FWIW, I do agree with you, Amraann... as long as you were not really saying it would be okay for her to be on drugs.
I was a single mom of one healthy toddler and even that was hard. My parents lived close by, but they had their jobs too which would have them travelling a lot, so they could not be there all the time. Friends lived far away, as well. I remember I would get exhausted and sometimes nap when she was awake and playing... I'd always
try to be awake but when you're exhausted, sometimes you can't stay awake no matter how hard you try.
However it always scared the heck out of me.... as soon as I'd wake up I'd be frantic until I knew she was alright. Which usually wasn't long (both the napping and the frantic part
), because I had child-proofed my house beyond belief and she couldn't get into anything.

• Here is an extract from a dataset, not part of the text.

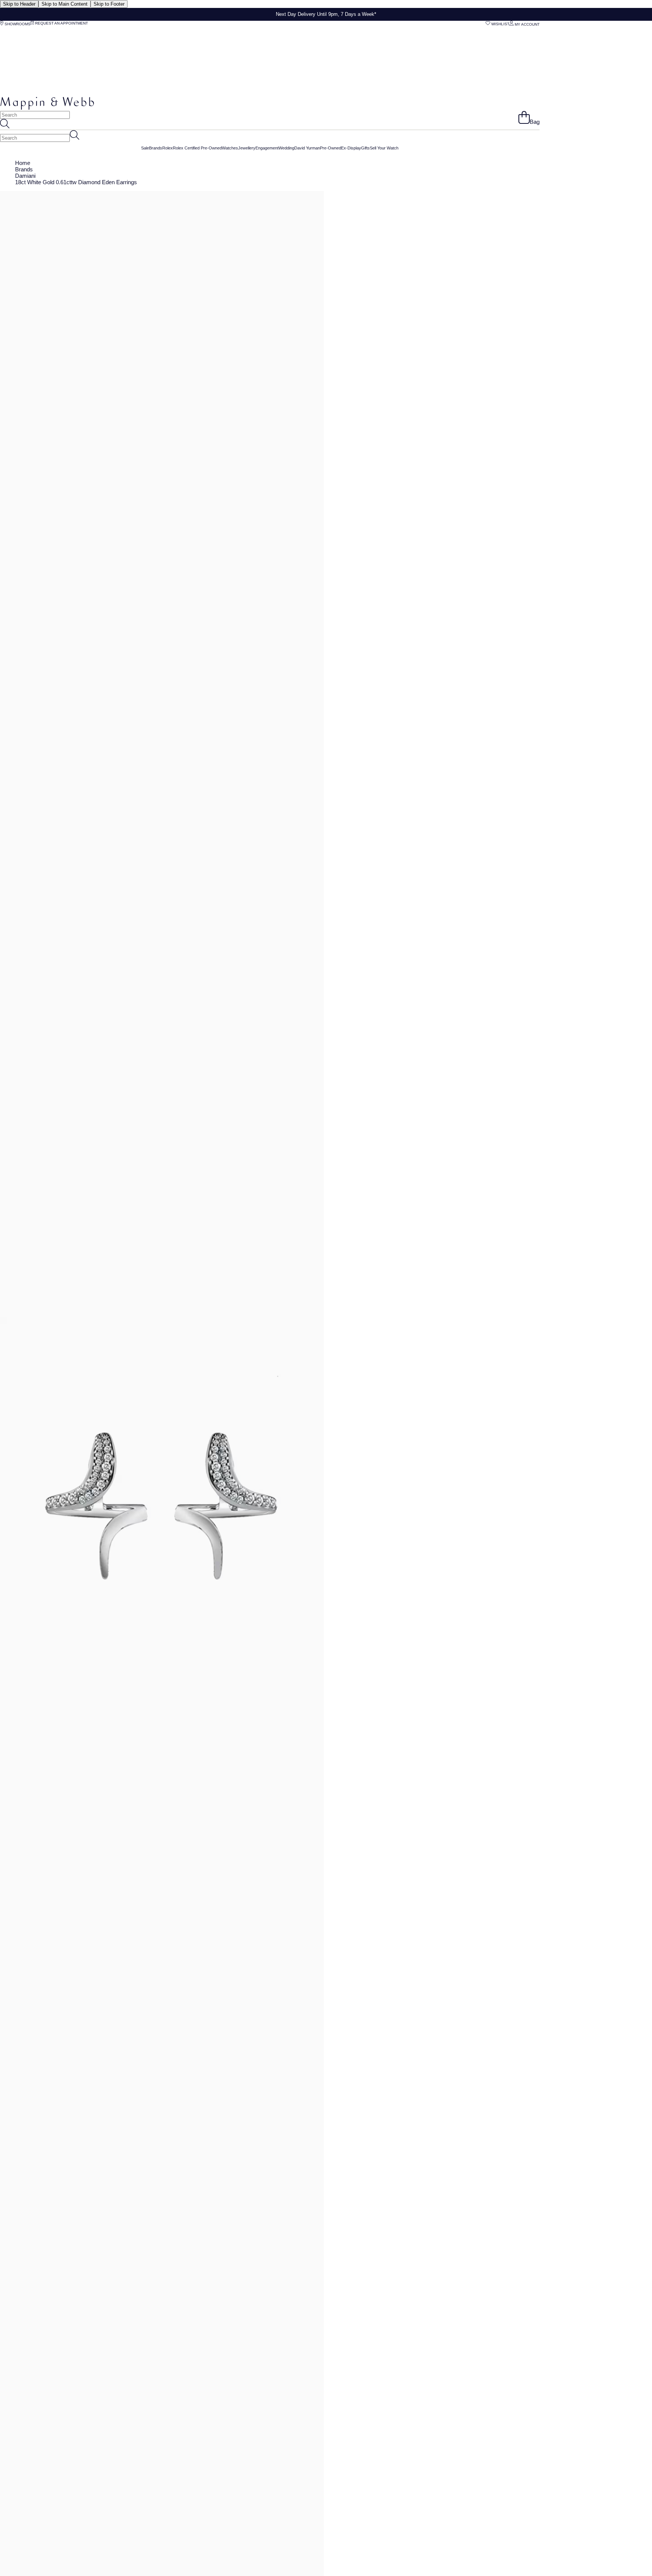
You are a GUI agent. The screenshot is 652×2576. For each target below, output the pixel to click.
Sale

So the part I understand is that I very well too could have ended up with poopy walls (what if she soiled her diaper and decided to investigate the contents? Yikes....) and a child eating spaghetti off the floor (plates would sometimes still be sitting at the dining table when I fell asleep, she surely could have knocked them on the ground and had another bite). If people would have walked in on me then, they'd have probably thought I was a bad mother. I think (hope?

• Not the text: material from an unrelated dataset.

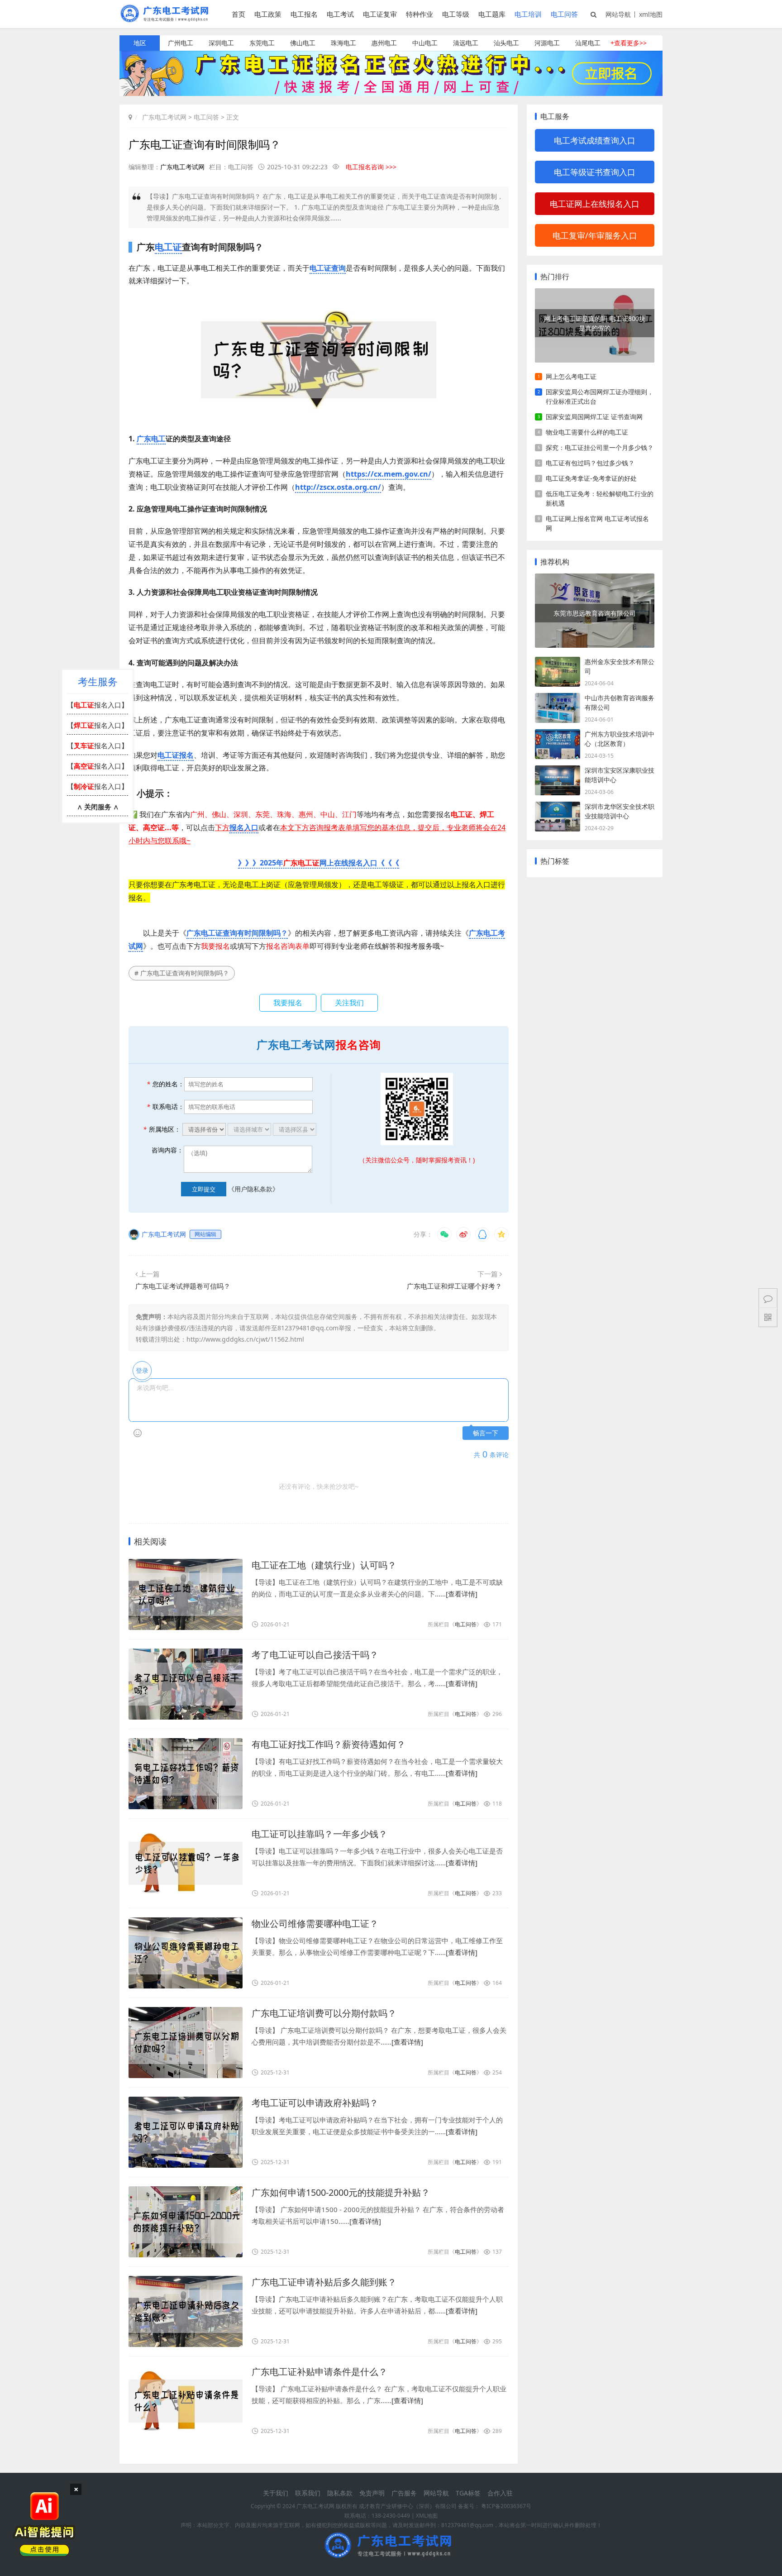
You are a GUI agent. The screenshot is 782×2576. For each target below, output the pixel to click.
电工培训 (528, 14)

) most parents probably went through a day or moment like this.
BUT what I do not understand in this case, is where she doesn't even seem concered about the fact that her little boy was found wandering near/on the highway. I'd have been kicking and screaming to be allowed to hug and hold my child, and would have been crying my eyes out. Exhaustion does not excuse her obvious lack of concern about the situation, or relief about having her son back safely -
any emotion, really.
I think people are not judging her home situation alone, but the totality of the picture - and even then I do not think most people on this thread have been harsh, as I have read many wishing the best to come from this, even for the mother. I hope this as well... because it does seem apparent that there is more going on than just exhaustion.
And I also do agree that there should be more help for families who do not have the resources of their own... I know I could have used some help, let alone parents with special needs children!